EXTRACTED TEXT ▸
________________________________________

Raw events are stored on the following path.
[path_to_your_hdfs]/ibm-bai/events/[business-events-extensions-version value]/[category value]/[date]

Example of a raw event path

ibm-bai/events/bpmn-1.0.0/bpmnx-BPD/2018-03-02/part-1-1

BPMN time series

Time series paths are defined as follows.
Process time series
[path_to_your_hdfs]/ibm-bai/bpmn-timeseries/[processApplicationId value]/[processApplicationVersionId value]/process/[processId value]/[date]
Activity time series
[path_to_your_hdfs]/ibm-bai/bpmn-timeseries/[processApplicationId value]/[processApplicationVersionId value]/activity/[processId value]/[activityId value]/[date]
Tracking events time series
[path_to_your_hdfs]/ibm-bai/bpmn-timeseries/[processApplicationId value]/[processApplicationVersionId value]/tracking/[trackingGroupId value]/[date]

BPMN summaries

Summaries paths are defined as follows.
Process summary paths
[path_to_your_hdfs]/ibm-bai/bpmn-summaries-completed/[processApplicationId value]/[processApplicationVersionId value]/process/[processId value]/[date]
Activity summary paths
[path_to_your_hdfs]/ibm-bai/bpmn-summaries-completed/[processApplicationId value]/[processApplicationVersionId value]/activity/[processId value]/[activityId value]/[date]

Case time series

Time series paths are defined as follows.

________________________________________

DATA SEGMENT ▸

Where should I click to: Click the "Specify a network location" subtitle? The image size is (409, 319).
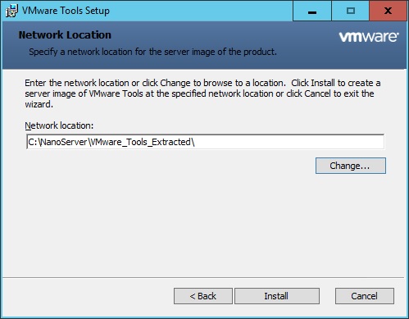[152, 52]
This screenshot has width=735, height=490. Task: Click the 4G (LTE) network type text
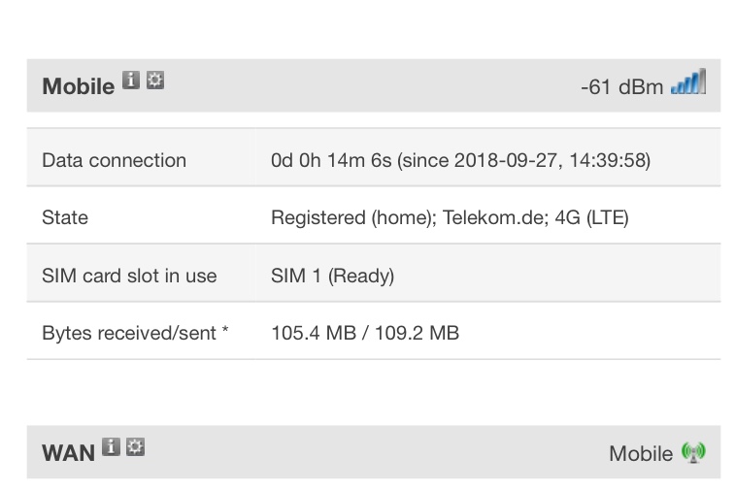(x=592, y=217)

________________________________________

WHAT YOU NEED TO DO ▸ Set down the part of the HDFS paths text that begins at the words "Process time series" and stops after "Summaries paths are defined as follows.", copying it word for word.

PROBLEM SOLUTION ▸
Process time series
[path_to_your_hdfs]/ibm-bai/bpmn-timeseries/[processApplicationId value]/[processApplicationVersionId value]/process/[processId value]/[date]
Activity time series
[path_to_your_hdfs]/ibm-bai/bpmn-timeseries/[processApplicationId value]/[processApplicationVersionId value]/activity/[processId value]/[activityId value]/[date]
Tracking events time series
[path_to_your_hdfs]/ibm-bai/bpmn-timeseries/[processApplicationId value]/[processApplicationVersionId value]/tracking/[trackingGroupId value]/[date]

BPMN summaries

Summaries paths are defined as follows.